It's not about you
The most common mistake that organizations make is to talk about themselves: "Who we are, what we do, why we need your help."
Marketing means trading places. Successful marketers achieve their goals by fulfilling others' desires. Yes, you need an identity, a face, a voice and a stance. To that extent, all that stuff about branding make sense.
But once you're in character, give your audience the starring role. They don't care how tall you are. They care how tall you make them feel.
You can sell the best widget in the world, or be able to solve global hunger, and it won't matter unless you jump the counter and deal from your audience's point of view. Do they want your widget? No, they want you to solve their problem.
It's their story, their drama. You need to echo their questions and deliver answers they value, through people they know and trust.
This role-reversal can be a stretch for social-change groups whose members have gone through a radicalizing episode or a conversion experience. They assume everyone else must follow the same path they followed to a new relationship with the world.
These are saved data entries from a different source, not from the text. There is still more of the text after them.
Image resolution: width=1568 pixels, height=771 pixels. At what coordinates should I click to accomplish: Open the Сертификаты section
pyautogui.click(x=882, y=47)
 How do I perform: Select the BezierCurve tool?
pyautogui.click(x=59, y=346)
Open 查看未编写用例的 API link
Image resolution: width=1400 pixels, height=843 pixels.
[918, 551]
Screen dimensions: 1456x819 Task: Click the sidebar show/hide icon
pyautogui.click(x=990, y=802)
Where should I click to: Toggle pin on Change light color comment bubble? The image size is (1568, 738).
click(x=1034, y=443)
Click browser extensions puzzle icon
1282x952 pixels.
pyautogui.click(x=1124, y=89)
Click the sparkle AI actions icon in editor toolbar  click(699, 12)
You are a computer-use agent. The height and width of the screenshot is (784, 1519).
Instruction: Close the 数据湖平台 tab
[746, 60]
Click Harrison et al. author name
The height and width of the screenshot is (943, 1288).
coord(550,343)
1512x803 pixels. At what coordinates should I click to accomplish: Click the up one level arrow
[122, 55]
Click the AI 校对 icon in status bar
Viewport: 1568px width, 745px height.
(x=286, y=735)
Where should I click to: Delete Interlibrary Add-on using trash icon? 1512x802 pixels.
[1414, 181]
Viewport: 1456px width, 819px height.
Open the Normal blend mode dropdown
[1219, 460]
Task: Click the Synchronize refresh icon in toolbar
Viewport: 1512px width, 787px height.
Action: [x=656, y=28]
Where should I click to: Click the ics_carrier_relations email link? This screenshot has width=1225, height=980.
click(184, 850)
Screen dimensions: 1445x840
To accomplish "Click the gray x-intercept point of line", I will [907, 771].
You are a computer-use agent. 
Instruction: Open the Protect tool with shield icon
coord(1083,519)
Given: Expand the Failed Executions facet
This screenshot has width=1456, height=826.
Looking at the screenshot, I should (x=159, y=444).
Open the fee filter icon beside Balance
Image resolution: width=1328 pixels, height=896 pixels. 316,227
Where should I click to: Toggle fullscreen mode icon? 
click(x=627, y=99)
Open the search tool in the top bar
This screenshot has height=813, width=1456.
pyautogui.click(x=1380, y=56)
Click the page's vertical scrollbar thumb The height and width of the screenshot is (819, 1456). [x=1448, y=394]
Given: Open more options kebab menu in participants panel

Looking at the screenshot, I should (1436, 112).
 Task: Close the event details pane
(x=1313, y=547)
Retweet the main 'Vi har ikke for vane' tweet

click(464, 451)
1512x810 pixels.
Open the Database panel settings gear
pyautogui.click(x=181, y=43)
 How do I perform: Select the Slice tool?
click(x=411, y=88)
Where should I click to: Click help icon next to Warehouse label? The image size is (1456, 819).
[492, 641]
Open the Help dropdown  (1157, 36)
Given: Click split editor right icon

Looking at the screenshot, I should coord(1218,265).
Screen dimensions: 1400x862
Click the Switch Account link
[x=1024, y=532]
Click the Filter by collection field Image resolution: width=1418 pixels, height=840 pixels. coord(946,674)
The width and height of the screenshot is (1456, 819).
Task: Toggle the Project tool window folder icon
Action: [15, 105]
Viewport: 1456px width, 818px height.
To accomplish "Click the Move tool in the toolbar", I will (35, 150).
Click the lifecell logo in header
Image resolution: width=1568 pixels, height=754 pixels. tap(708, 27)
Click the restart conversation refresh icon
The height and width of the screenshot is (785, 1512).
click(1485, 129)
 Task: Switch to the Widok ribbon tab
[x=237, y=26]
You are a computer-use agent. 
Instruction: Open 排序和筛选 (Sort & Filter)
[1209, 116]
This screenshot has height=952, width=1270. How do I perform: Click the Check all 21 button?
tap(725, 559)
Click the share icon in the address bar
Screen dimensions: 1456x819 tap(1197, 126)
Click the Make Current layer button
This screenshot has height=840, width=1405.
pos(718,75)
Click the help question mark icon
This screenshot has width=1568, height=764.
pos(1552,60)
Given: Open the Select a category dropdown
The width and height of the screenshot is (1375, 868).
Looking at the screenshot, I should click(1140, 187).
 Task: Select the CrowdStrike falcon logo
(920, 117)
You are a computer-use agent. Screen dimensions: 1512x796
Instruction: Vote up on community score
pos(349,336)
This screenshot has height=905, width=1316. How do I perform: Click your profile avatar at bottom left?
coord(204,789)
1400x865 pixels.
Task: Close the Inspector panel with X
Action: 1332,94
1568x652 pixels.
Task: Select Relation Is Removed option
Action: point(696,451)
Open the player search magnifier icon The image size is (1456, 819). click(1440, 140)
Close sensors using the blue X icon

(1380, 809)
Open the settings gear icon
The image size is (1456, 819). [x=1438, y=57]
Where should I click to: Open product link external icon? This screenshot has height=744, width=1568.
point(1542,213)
They may feel that only one path is "authentic" and, to reinforce this sense of authenticity, they may insist on using certain jargon or demonstrating their commitment in ways that actually, even purposefully, exclude others.
It can also be a reach for public agencies that have a monopoly on a service or are forced by budget pressure to ration it. Business metrics of marketing "success" don't really apply. Neither do "customer satisfaction" surveys. Instead, ask the community what human problem the service is supposed to solve. Is it coming closer or falling further behind?
The antidote, for all organizations, is to listen more then you speak. To ask questions instead of making declarations. To give, rather than beg. To open as many different kinds of doors into your issue as you can and to keep the thresholds low.
Remember, you're speaking with your audience, not to them. Act like your audience on their best day. Give them the facts and tools they need to feel more powerful, more effective, more connected. What feels authentic to them? What's credible?
If you can trade places with your audience — the discipline of marketing — it's not about selling or selling out. It's about listening and being heard.